A abordagem do Dynamic Worker Loader abre uma terceira via que antes não existia de forma acessível: sandboxing rápido, seguro e com custo proporcional ao uso real, sem a necessidade de manter uma infraestrutura complexa de containers. Para startups e times pequenos, isso é especialmente relevante porque remove uma barreira técnica significativa que antes exigia engenheiros especializados ou soluções caras de terceiros. Para empresas maiores, o ganho de performance e a redução de custo em escala podem representar uma vantagem competitiva real, principalmente em produtos onde a velocidade de execução de código é parte da proposta de valor central.

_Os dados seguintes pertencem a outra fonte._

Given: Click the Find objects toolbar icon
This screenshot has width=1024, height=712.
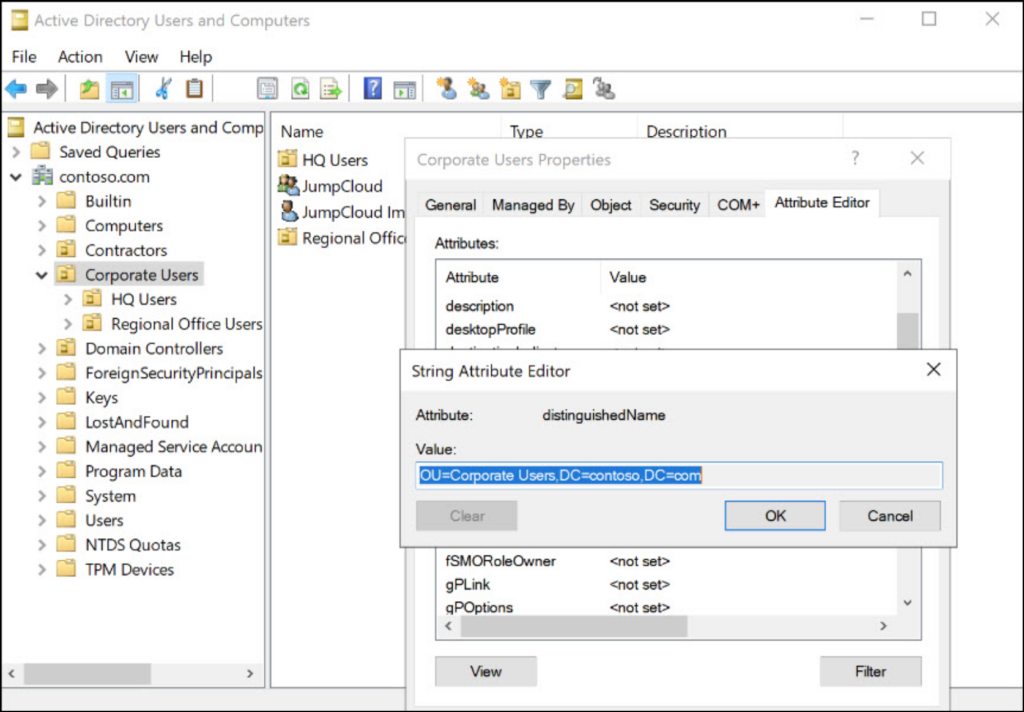Looking at the screenshot, I should 572,89.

É importante também mencionar que essa não é uma solução mágica que resolve todos os problemas de segurança relacionados à execução de código gerado por Inteligência Artificial. O sandboxing resolve o isolamento de execução, mas a validação do código antes da execução, os limites de acesso a recursos externos e a política de o que pode ou não ser executado ainda precisam ser definidos pela equipe que está construindo o produto. O Dynamic Worker Loader oferece a infraestrutura, mas a arquitetura de segurança completa ainda depende de decisões de design que vão além da escolha da plataforma de execução. O que muda é que agora a parte mais difícil, o isolamento rápido e confiável, já está resolvida de forma bastante elegante. ⚡
A combinação de TypeScript, sandboxing baseado em isolates V8 e o Dynamic Worker Loader representa uma das evoluções mais práticas e imediatas para quem está construindo com Inteligência Artificial hoje, e vale muito a pena acompanhar como esse ecossistema vai se desenvolver nos próximos meses.